Technology and Process
The card itself is printed on Powercoat(R) Alive paper, developed and manufactured by OE-A member Arjowiggins. This “intelligent” paper with embedded NFC technology makes it possible to print connected objects using traditional printing methods. This material combines the multiple award-winning specialty paper – adapted for printing electronics by using a patented technology – with printed circuits and an embedded, unpackaged silicon chip on which data is stored. The printed circuits are produced via screen printing process, dried and rendered conductive via a high-temperature sintering process. The paper is then laminated with an aqueous glue between two sheets of fine paper, making for a seamlessly integrated chip. This NFC tag is therefore a perfect example of a hybrid system.

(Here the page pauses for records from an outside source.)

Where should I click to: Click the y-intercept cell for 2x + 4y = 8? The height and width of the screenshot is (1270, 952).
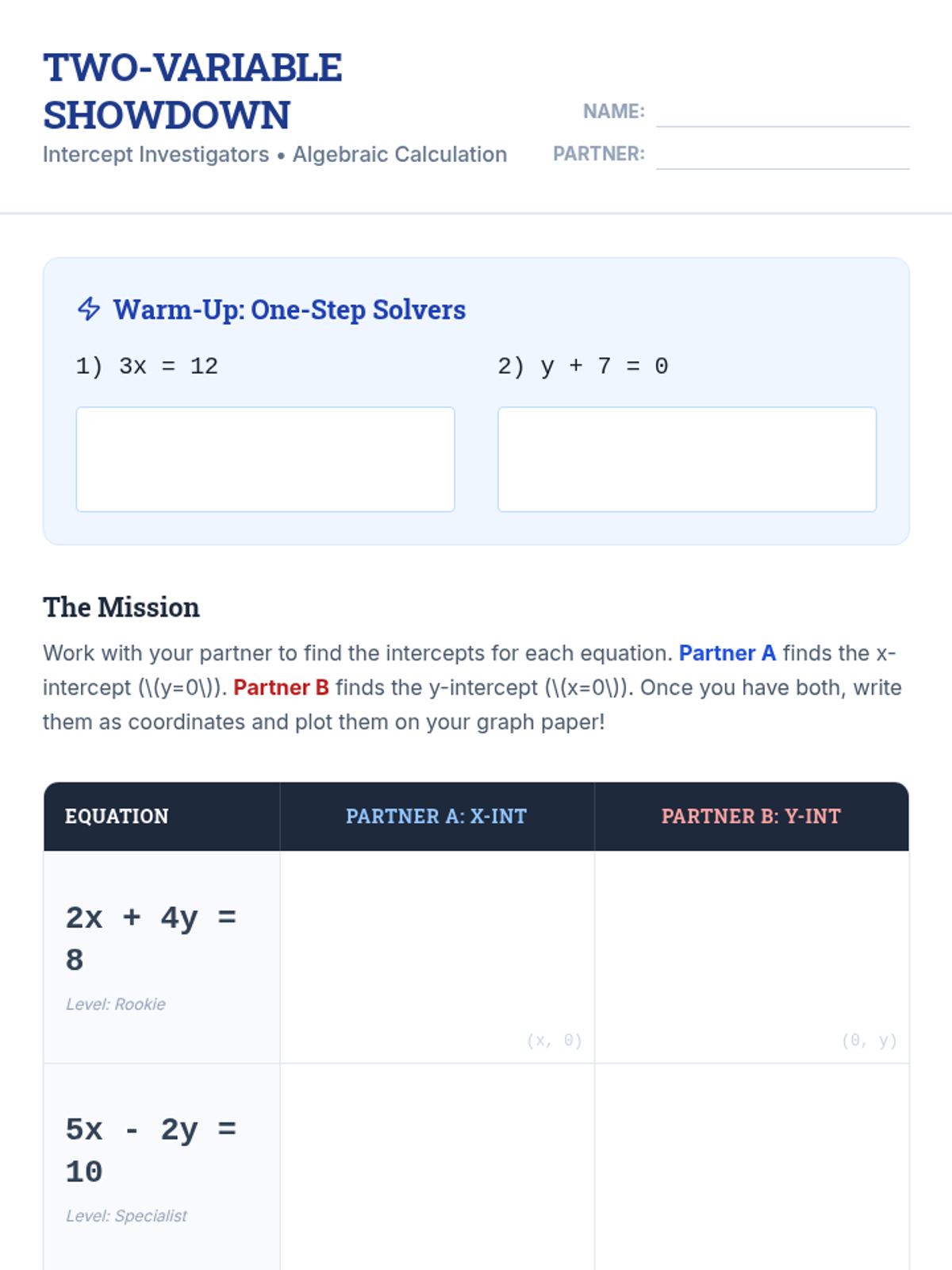pos(751,956)
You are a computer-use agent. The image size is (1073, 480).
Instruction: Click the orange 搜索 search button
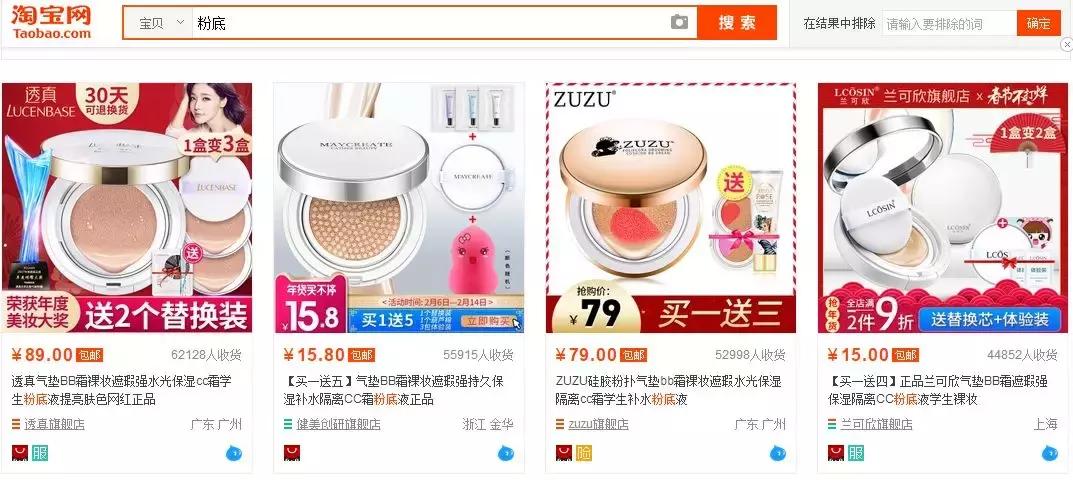[737, 23]
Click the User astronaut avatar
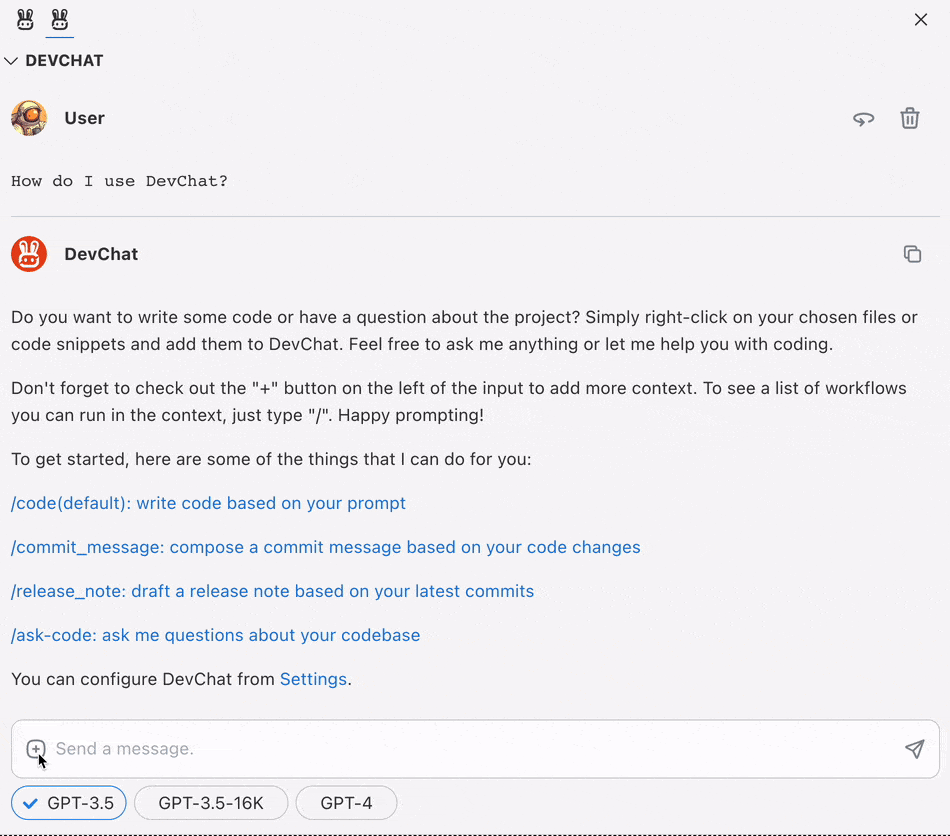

Placing an NFC-enabled device in close proximity (within a few centimeters) of the printed RFID circuit containing the chip enables small amounts of data to be transferred between the devices. Passive RFID tags are powered by the electromagnetic energy transmitted from the NFC-enabled device/reader. Consequently, it needs to be held close to the substrate to ensure that the radio waves are strong enough to power the tags. The card itself can be recycled because it contains no plastics. The ink and tiny silicon chip can easily be extracted before recycling. Furthermore, these Powercoat paper inlays provide the perfect way to integrate printed electronic functions into plastics and other laminates, opening up a world of opportunities for new intelligent objects.